ABOUT THIS EXERCISE → In the material below, find all lines with the string "agent" and copy them.

++++

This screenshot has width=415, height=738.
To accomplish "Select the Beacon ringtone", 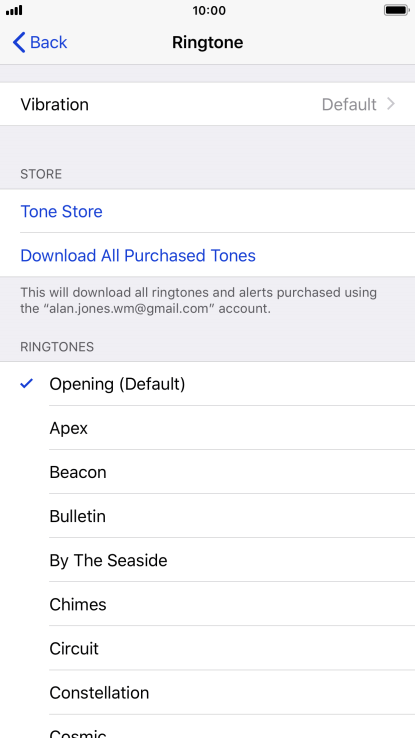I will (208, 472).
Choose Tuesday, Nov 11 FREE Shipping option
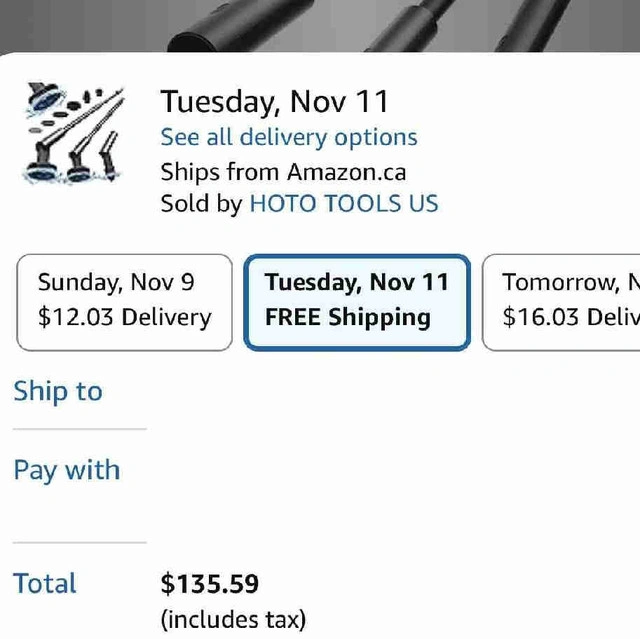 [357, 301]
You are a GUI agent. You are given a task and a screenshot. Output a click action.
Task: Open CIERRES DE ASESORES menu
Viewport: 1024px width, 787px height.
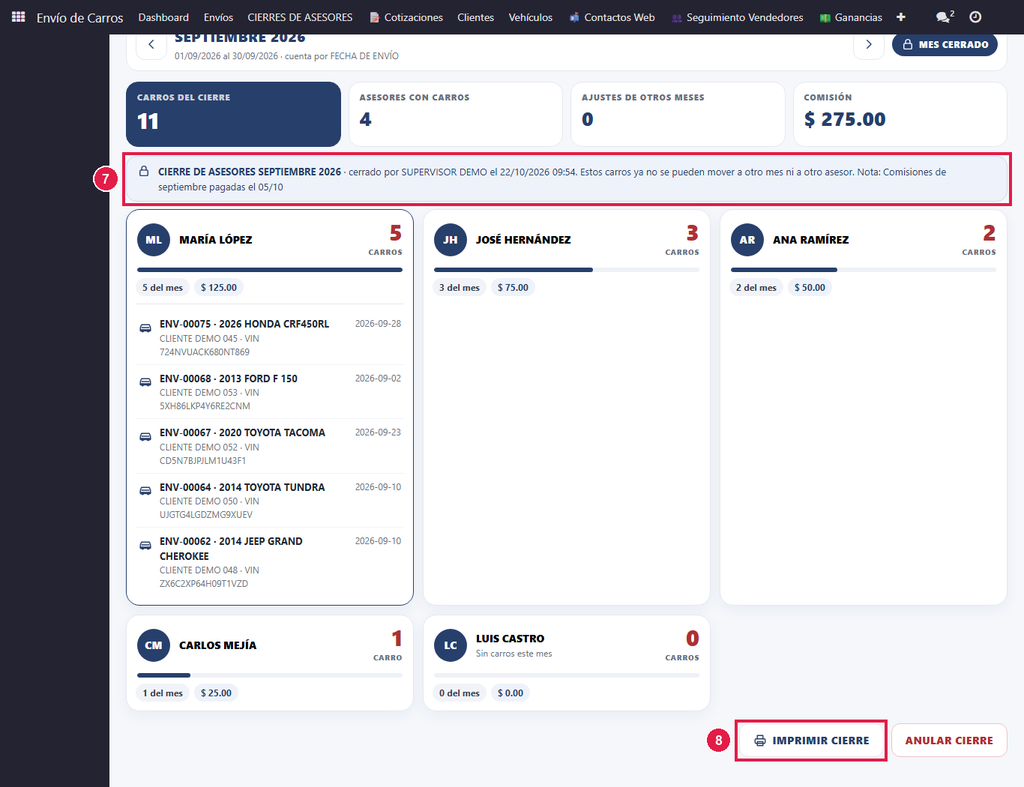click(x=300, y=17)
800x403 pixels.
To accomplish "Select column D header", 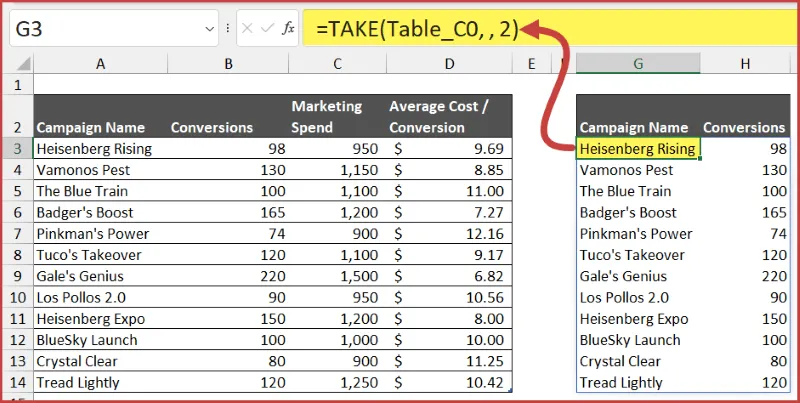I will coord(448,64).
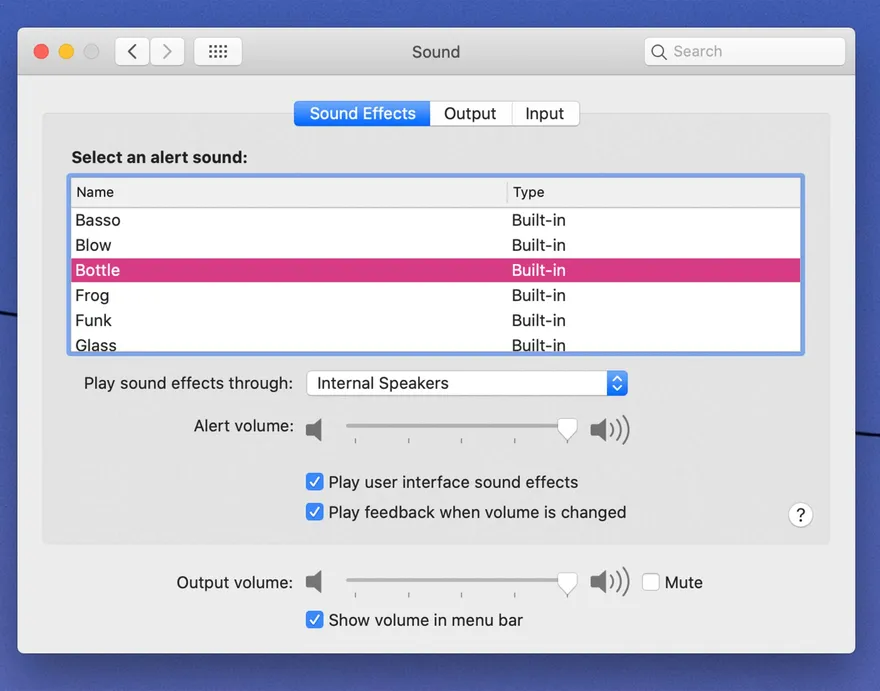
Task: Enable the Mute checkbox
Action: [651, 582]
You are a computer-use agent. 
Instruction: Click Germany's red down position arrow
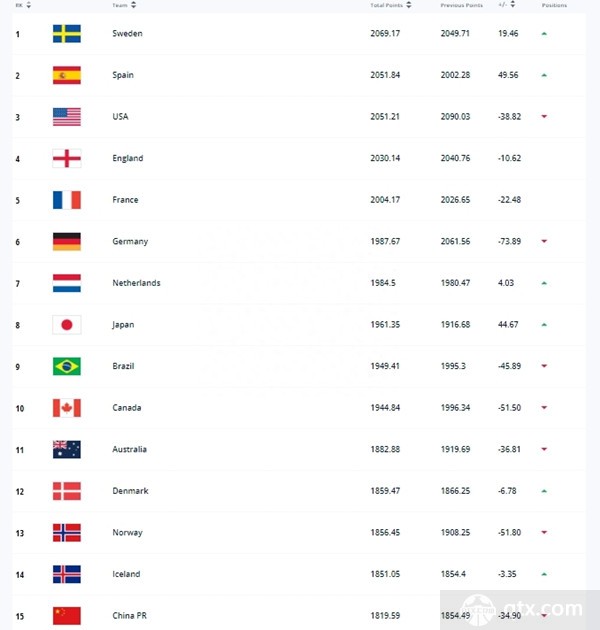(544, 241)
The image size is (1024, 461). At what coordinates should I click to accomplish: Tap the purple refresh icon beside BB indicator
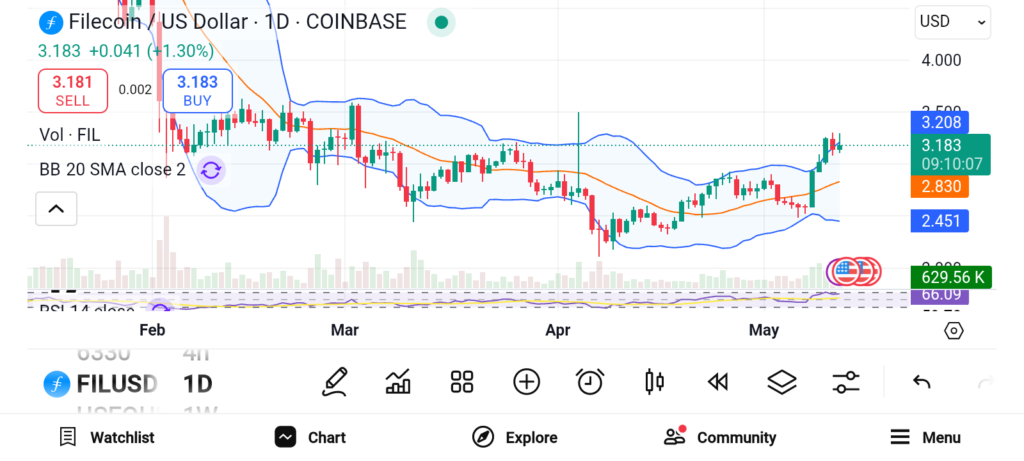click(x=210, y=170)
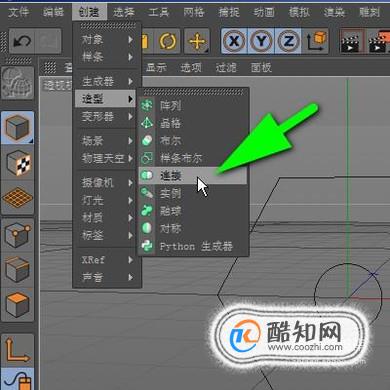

++++

REPLY →
You are a GUI agent. You are given a task and a screenshot. Output a click action.
You are a computer-use agent. 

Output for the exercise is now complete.